Even if kids try to make fun of him, I'd let him know that it's because they're ignorant and insecure. After all, if kids made fun of your son for having a big nose would you schedule him for a rhinoplasty?

But again, it was never ever an issue for me growing up.


----------



## MommytoB (Jan 18, 2006)

I don't have an older uncut boy but I have had experience with my son peer who was getting his diaper change my son who is not cut actually was the one who questioned his peers that were cut and he considered that boy who was cut to have a big ouchie.

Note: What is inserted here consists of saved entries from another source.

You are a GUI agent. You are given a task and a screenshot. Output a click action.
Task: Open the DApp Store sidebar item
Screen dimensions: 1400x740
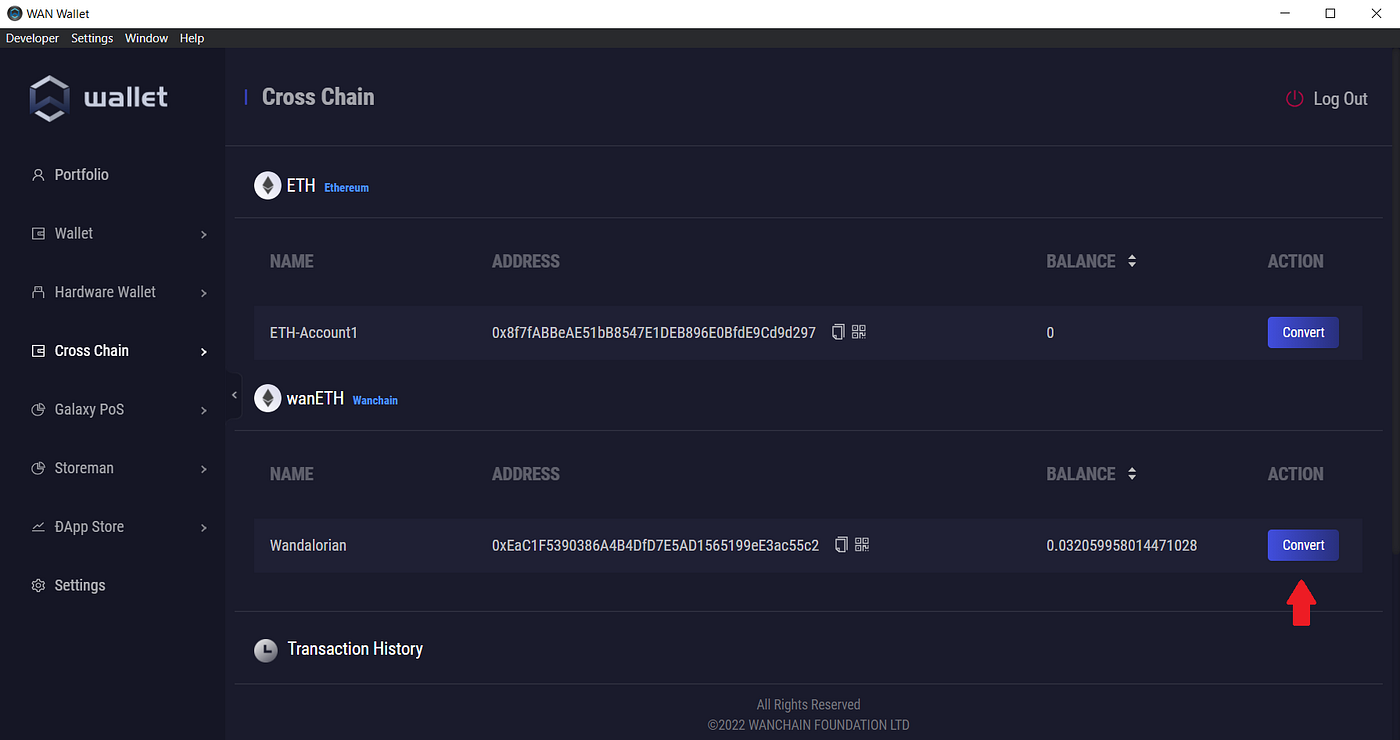coord(89,527)
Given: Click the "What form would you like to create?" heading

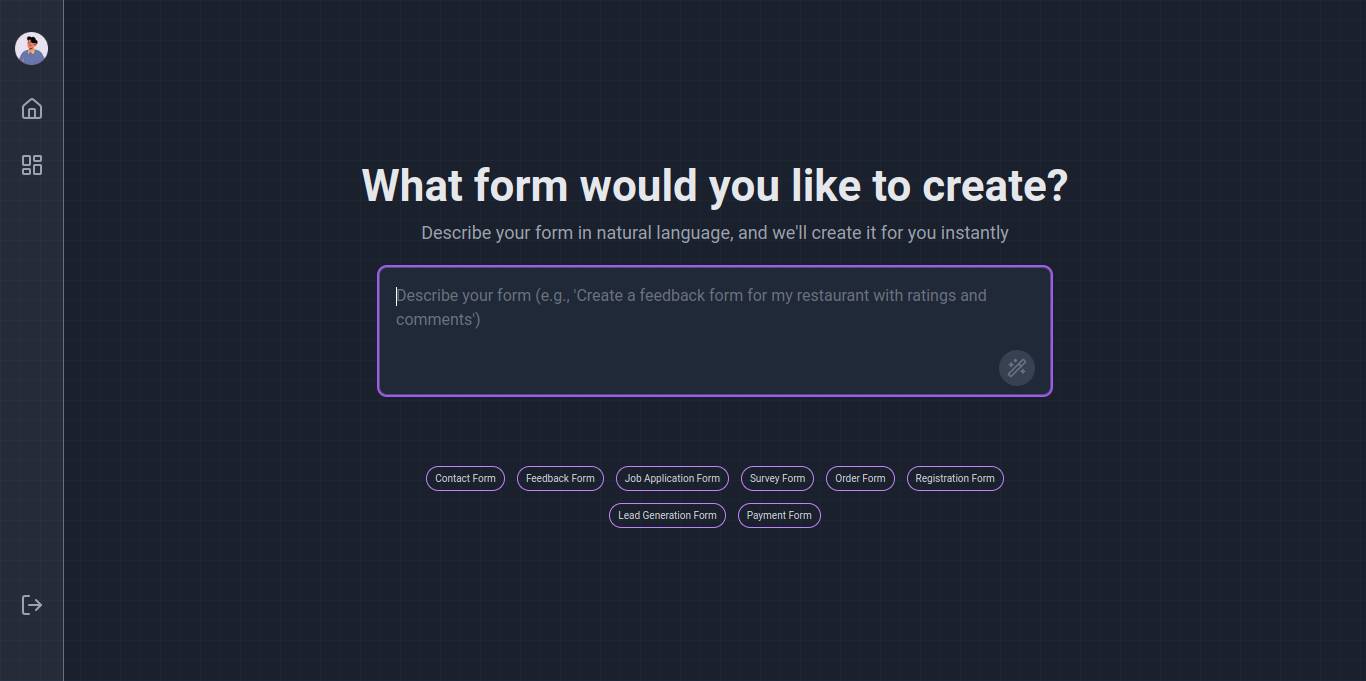Looking at the screenshot, I should [714, 187].
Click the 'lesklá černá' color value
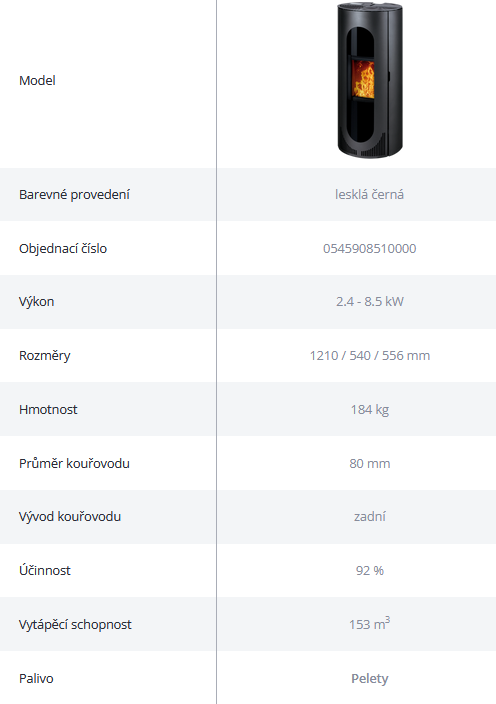496x704 pixels. pyautogui.click(x=369, y=194)
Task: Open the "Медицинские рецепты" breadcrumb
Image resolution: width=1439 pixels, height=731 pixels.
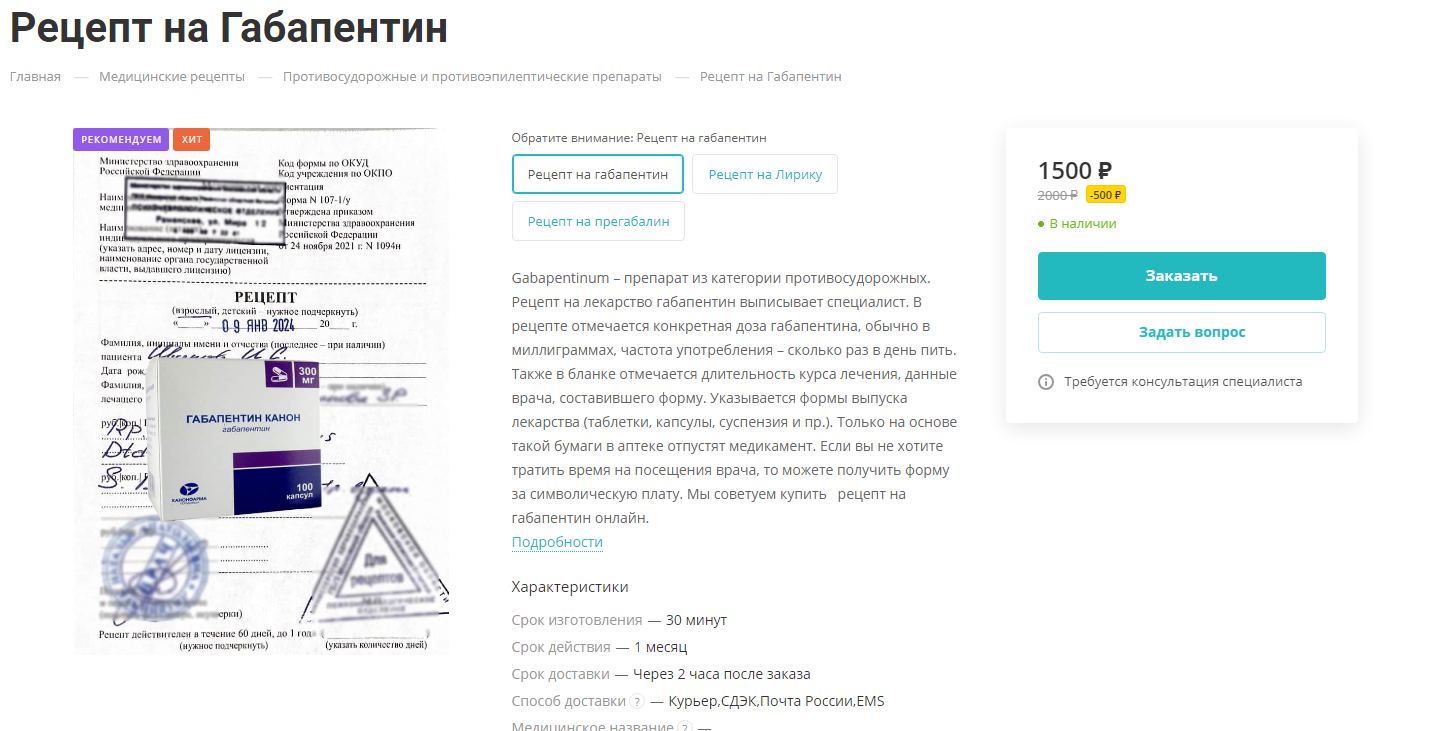Action: tap(172, 77)
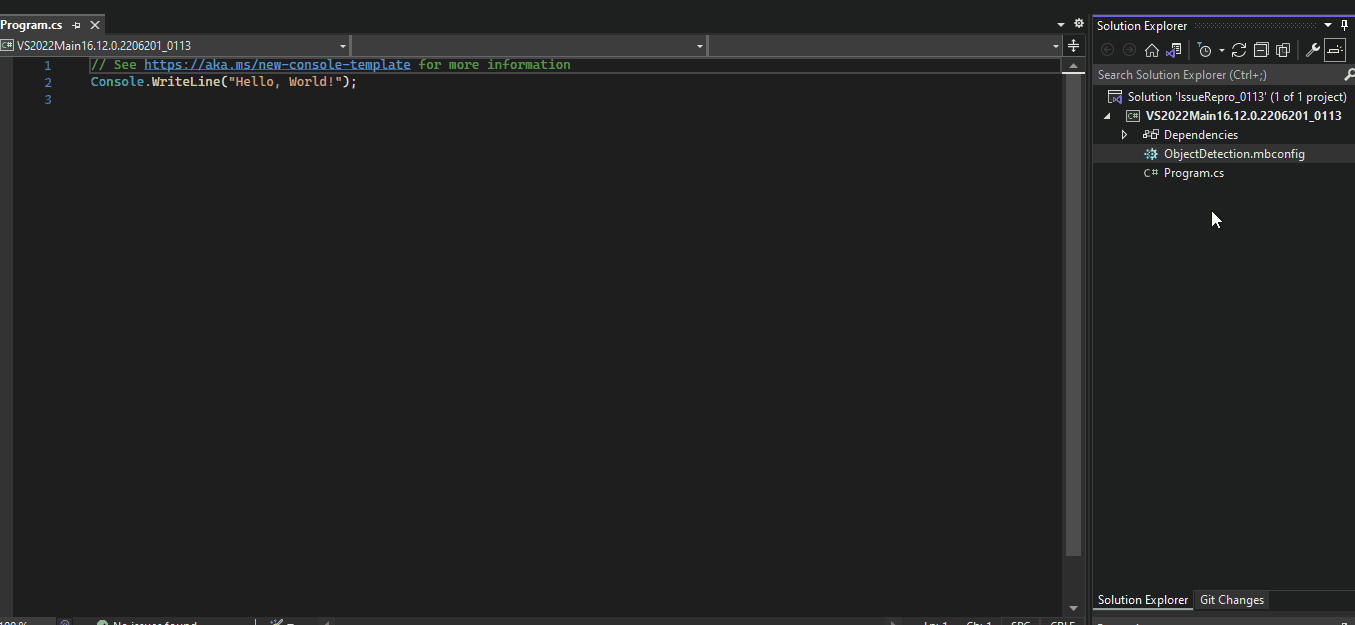Viewport: 1355px width, 625px height.
Task: Toggle auto-hide pin on Solution Explorer
Action: click(x=1345, y=25)
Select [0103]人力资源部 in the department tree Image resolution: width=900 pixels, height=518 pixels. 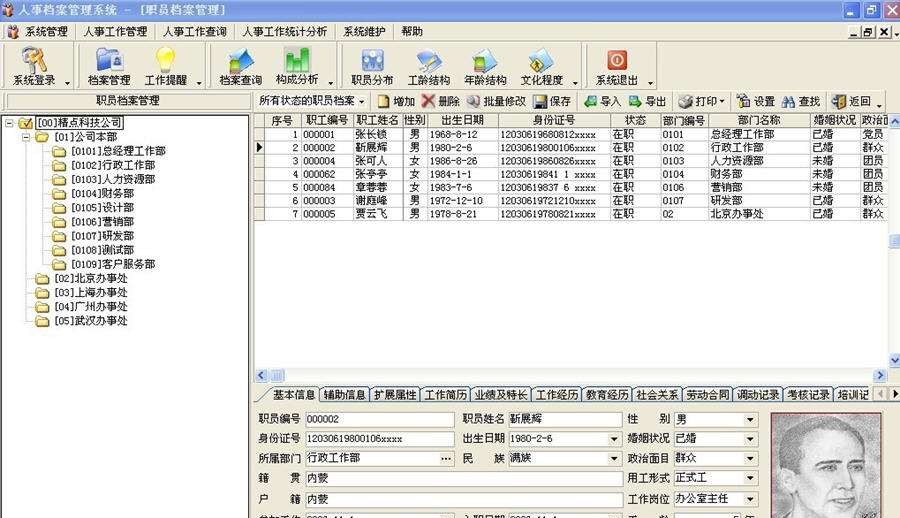pos(113,179)
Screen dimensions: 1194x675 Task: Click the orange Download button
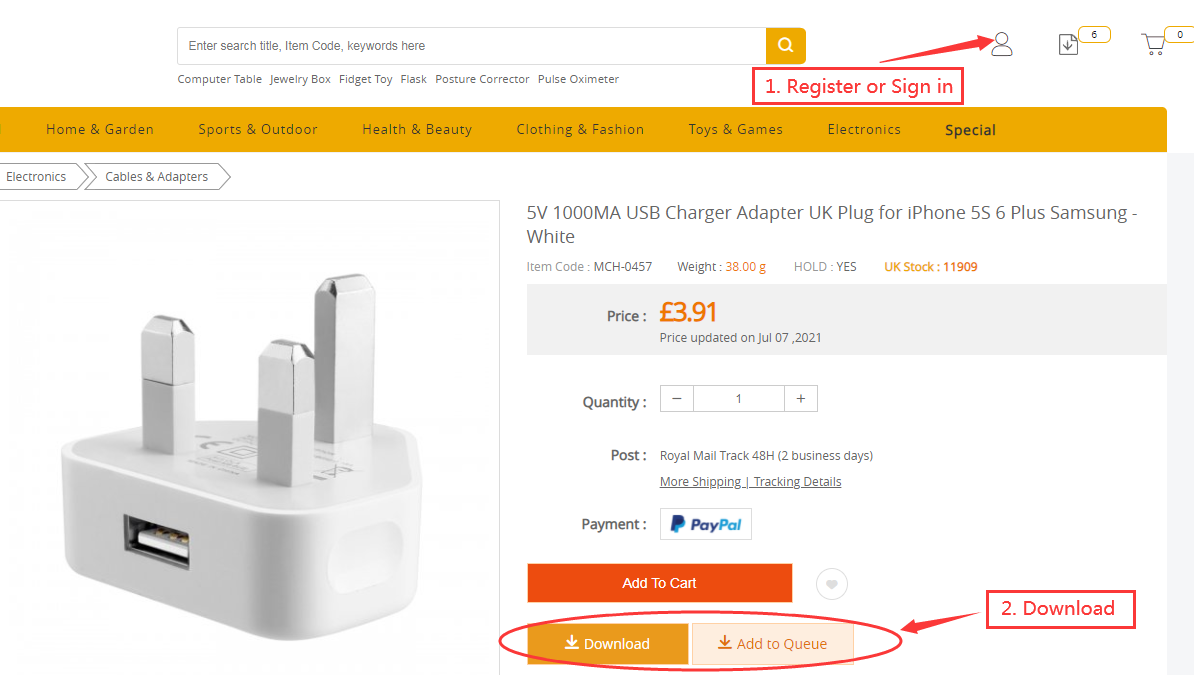pos(608,644)
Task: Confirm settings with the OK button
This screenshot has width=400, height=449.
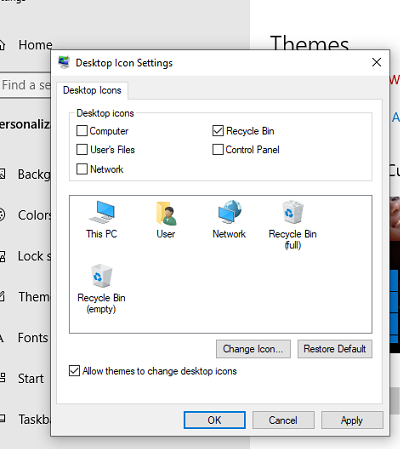Action: pos(215,420)
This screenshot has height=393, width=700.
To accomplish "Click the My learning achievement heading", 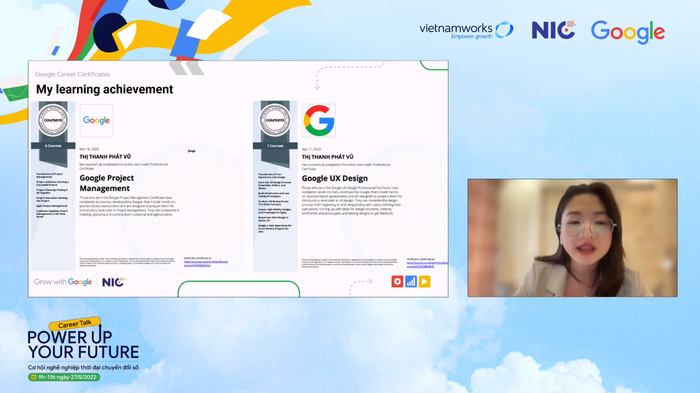I will [x=104, y=89].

When he gets older I will be in more detail of circumcision and how boys with foreskin will be taught to be grateful to have their foreskin than to had gone through a painful surgery for no reason as a lil baby boy.

I can say as a female even now when I'm nearly 30 I dislike my bbs the only thing I really like with the use of them is nursing my sweet son. I was made fun of, perveted stares, huge talk even among strangers and family strangers always stating boy your bbs are sure big for how short you are. Or talking from family members & strangers actually telling me I need a bra that would lift me up much more better or have one with more support . Even my ex suggested breast reduction to me. I still hide in the restrooms at the y gym & wear a swimsuit to shower after y time.

The only thing I'm grateful for is to still nurse my son even for such a long time but can't wear anything that exposes me to much or I get non stop drools on guys and I see all these gals the way how oh I am so jealous of how even they are & how I see myself as in not even portion.

So I learned that I'm going to teach my son to be comfortable with his body who knows if he might be way embrassed of having a mom looking like younger than him when he starts to grow taller quickly beyond me if he takes after josh he will be taller than me by the time he gets into 5 th grade.

I actually told my son's cut peer that I'm sorry he had to go through what he had to go through the pain when he was younger & he actually seemed to be comforted by it.

When my son gets older I will have him talk to others who are cut in appropiate way maybe he will down the road save future children by making comments like I feel bad for you ______ that you did not get to have a choice or to be able to learn what foreskin was but your parents took that right away from you through a surgery that caused you alot of pain and who knows as you get older you will start to feel more of the consequences of the choice your parents made.


----------



## Daisyuk (May 15, 2005)

I was going to say, educate your son to let others know exactly what's happened to them, what their parents did to them, and how he's glad that no-one cut anything off _his_ penis thank you very much!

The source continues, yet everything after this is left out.